Kabargolkar.com - Fungsionaris DPP Partai Golkar Muslim Jaya Butar-butar sentil keras pernyataan Menteri Agama (Menag) Yaqut Cholil Qoumas, yang telah lancang menganalogikan Suara Adzan memakai Toa Masjid dipersepsikan sama bisingnya dengan suara anjing menggonggong.
Akibat ulah Yaqut, menurut Muslim, saat ini perasaan umat Islam telah dibuat geram oleh pernyataannya.
"Pernyataan Menteri Agama ini sangat ngawur dan melukai perasaan umat Islam," kata Muslim dalam keterangan persnya, Jumat (25/2/2022).
Muslim mengatakan, suara Adzan memakai Toa merupakan tradisi Islam di Indonesia yang sudah ada sejak ratusan tahun lalu.
Oleh sebab itu, bagi Muslim, seharusnya Yaqut tidak perlu mengatur persoalan Adzan memakai Toa di Masjid atau musala.
"Kita ini hidup dalam tradisi Islam nusantara dengan kearifan lokal yang seharusnya Menteri Agama tidak perlu mengusik soal azan memakai TOA. Kayak kurang kerjaan nih Menteri Agama mengurusin TOA Azan," kesalnya.
Muslim berpandangan, seharusnya Yaqut selaku Menag bisa berhati-hati saat melontarkan pernyataan.

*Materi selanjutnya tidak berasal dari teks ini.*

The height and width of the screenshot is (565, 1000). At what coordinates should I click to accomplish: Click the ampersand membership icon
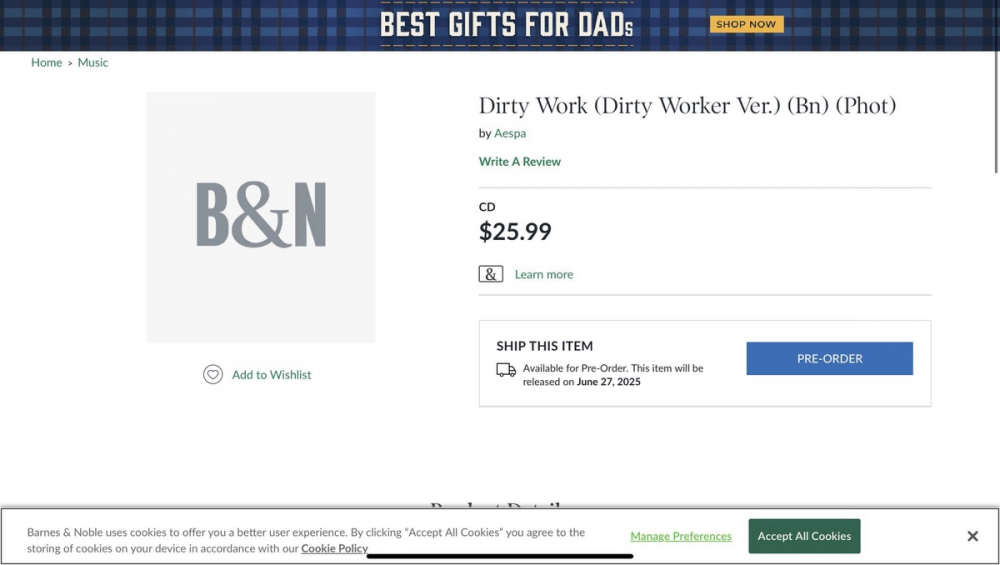(x=491, y=274)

"Harus lebih arif dan bijaksana, serta tidak berlebihan mengatur sesuatu yang sebenarnya tidak perlu dipersoalkan," ungkapnya.

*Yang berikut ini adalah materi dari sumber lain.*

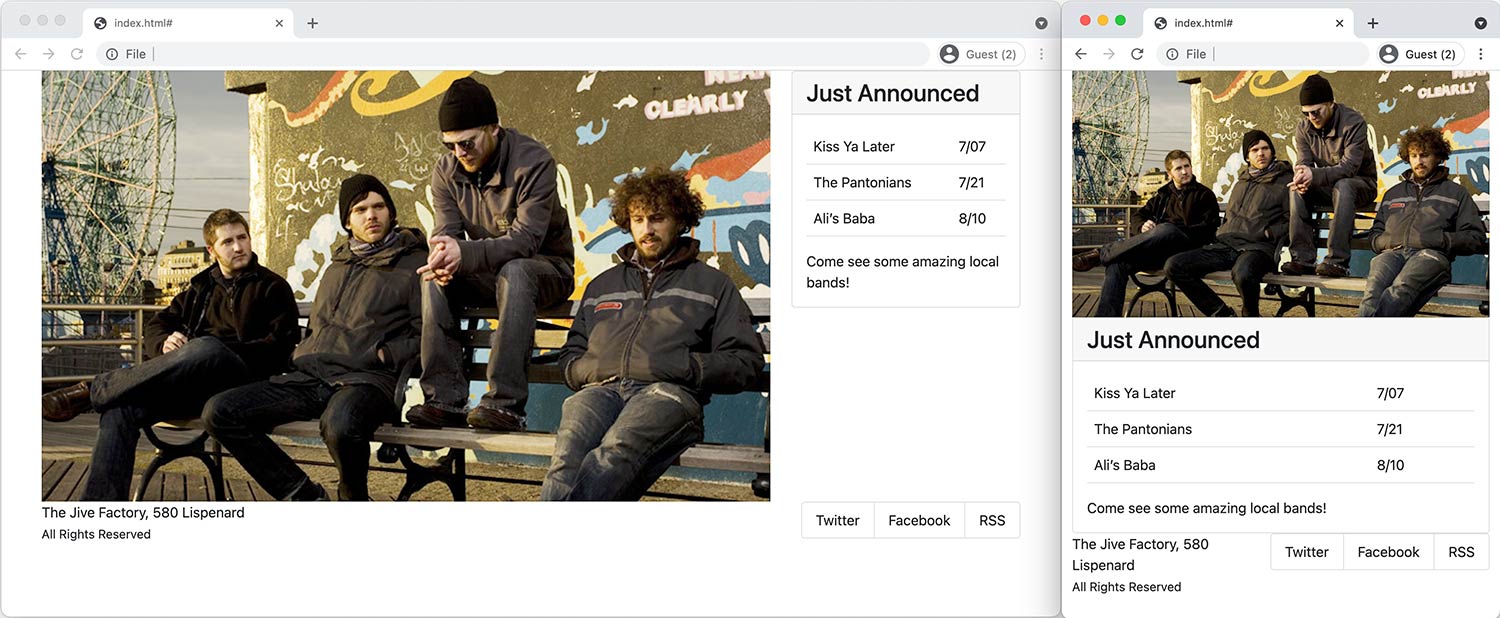
Task: Click the forward navigation arrow, left browser
Action: (48, 54)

"Masih banyak PR Menteri Agama yang lebih urgen untuk diselesaikan. Jangan nyari-nyari," sambungnya.
Terkait pengaturan suara Azan diutamakan misalnya harus merdu, Muslim Jaya tidak mempersoalkannya.
Namun ketika yang disenggol adalah suara azan memakai TOA, maka jelas kebijakan itu ngawur.

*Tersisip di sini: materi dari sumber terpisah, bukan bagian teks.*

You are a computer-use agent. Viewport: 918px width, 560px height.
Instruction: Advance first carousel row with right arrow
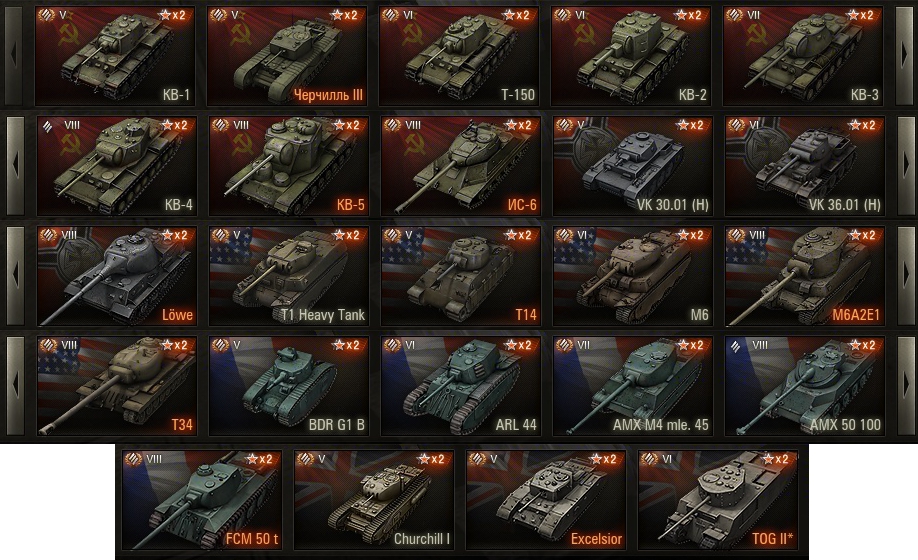(905, 56)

"Di kampung kami Toba, Sumatera Utara, umat Islam sudah terbiasa ratusan tahun kami mendengar lonceng gereja yang indah, begitu juga umat Kristiani yang mayoritas 97 persen di Toba tidak pernah mempersoalkan azan memakai TOA," tegasnya.
"Hidup berdampingan dengan kerukunan umat beragama yang sudah tertanam sekian ratus tahun lalu," tutupnya.